■ EXERCISE PROMPT
Give the lines of these items as a JSON list of strings, one string per line, leaving out blank lines.
Start of EXTRACTED ENTRIES
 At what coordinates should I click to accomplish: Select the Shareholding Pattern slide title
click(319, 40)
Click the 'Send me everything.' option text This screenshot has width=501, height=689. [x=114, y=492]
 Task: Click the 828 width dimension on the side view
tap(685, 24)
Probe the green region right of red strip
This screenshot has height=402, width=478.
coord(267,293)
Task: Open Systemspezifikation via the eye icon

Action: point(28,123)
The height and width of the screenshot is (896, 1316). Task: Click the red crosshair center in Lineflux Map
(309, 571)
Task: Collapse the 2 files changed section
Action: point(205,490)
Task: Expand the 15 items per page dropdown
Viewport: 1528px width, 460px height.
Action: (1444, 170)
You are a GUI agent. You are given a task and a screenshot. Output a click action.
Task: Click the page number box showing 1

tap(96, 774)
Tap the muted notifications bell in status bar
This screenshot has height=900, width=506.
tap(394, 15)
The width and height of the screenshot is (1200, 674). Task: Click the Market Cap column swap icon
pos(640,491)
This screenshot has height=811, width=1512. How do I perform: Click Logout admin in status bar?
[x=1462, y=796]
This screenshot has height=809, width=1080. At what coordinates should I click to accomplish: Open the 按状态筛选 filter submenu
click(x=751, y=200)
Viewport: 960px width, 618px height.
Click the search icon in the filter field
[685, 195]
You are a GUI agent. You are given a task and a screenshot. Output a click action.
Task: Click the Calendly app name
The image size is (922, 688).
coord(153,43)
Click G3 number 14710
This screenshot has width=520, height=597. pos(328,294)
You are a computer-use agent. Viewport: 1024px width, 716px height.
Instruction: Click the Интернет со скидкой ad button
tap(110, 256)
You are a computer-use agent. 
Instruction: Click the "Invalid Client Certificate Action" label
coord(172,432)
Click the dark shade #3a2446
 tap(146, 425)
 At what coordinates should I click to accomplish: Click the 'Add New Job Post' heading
End of EXTRACTED ENTRIES
■ REPLY
[
  " At what coordinates should I click to accomplish: Select the Shareholding Pattern slide title",
  "click(319, 40)",
  "Click the 'Send me everything.' option text This screenshot has width=501, height=689. [x=114, y=492]",
  " Task: Click the 828 width dimension on the side view",
  "tap(685, 24)",
  "Probe the green region right of red strip",
  "This screenshot has height=402, width=478.",
  "coord(267,293)",
  "Task: Open Systemspezifikation via the eye icon",
  "Action: point(28,123)",
  "The height and width of the screenshot is (896, 1316). Task: Click the red crosshair center in Lineflux Map",
  "(309, 571)",
  "Task: Collapse the 2 files changed section",
  "Action: point(205,490)",
  "Task: Expand the 15 items per page dropdown",
  "Viewport: 1528px width, 460px height.",
  "Action: (1444, 170)",
  "You are a GUI agent. You are given a task and a screenshot. Output a click action.",
  "Task: Click the page number box showing 1",
  "tap(96, 774)",
  "Tap the muted notifications bell in status bar",
  "This screenshot has height=900, width=506.",
  "tap(394, 15)",
  "The width and height of the screenshot is (1200, 674). Task: Click the Market Cap column swap icon",
  "pos(640,491)",
  "This screenshot has height=811, width=1512. How do I perform: Click Logout admin in status bar?",
  "[x=1462, y=796]",
  "This screenshot has height=809, width=1080. At what coordinates should I click to accomplish: Open the 按状态筛选 filter submenu",
  "click(x=751, y=200)",
  "Viewport: 960px width, 618px height.",
  "Click the search icon in the filter field",
  "[685, 195]",
  "You are a GUI agent. You are given a task and a screenshot. Output a click action.",
  "Task: Click the Calendly app name",
  "The image size is (922, 688).",
  "coord(153,43)",
  "Click G3 number 14710",
  "This screenshot has width=520, height=597. pos(328,294)",
  "You are a computer-use agent. Viewport: 1024px width, 716px height.",
  "Instruction: Click the Интернет со скидкой ad button",
  "tap(110, 256)",
  "You are a computer-use agent. ",
  "Instruction: Click the \"Invalid Client Certificate Action\" label",
  "coord(172,432)",
  "Click the dark shade #3a2446",
  " tap(146, 425)",
  " At what coordinates should I click to accomplish: Click the 'Add New Job Post' heading"
]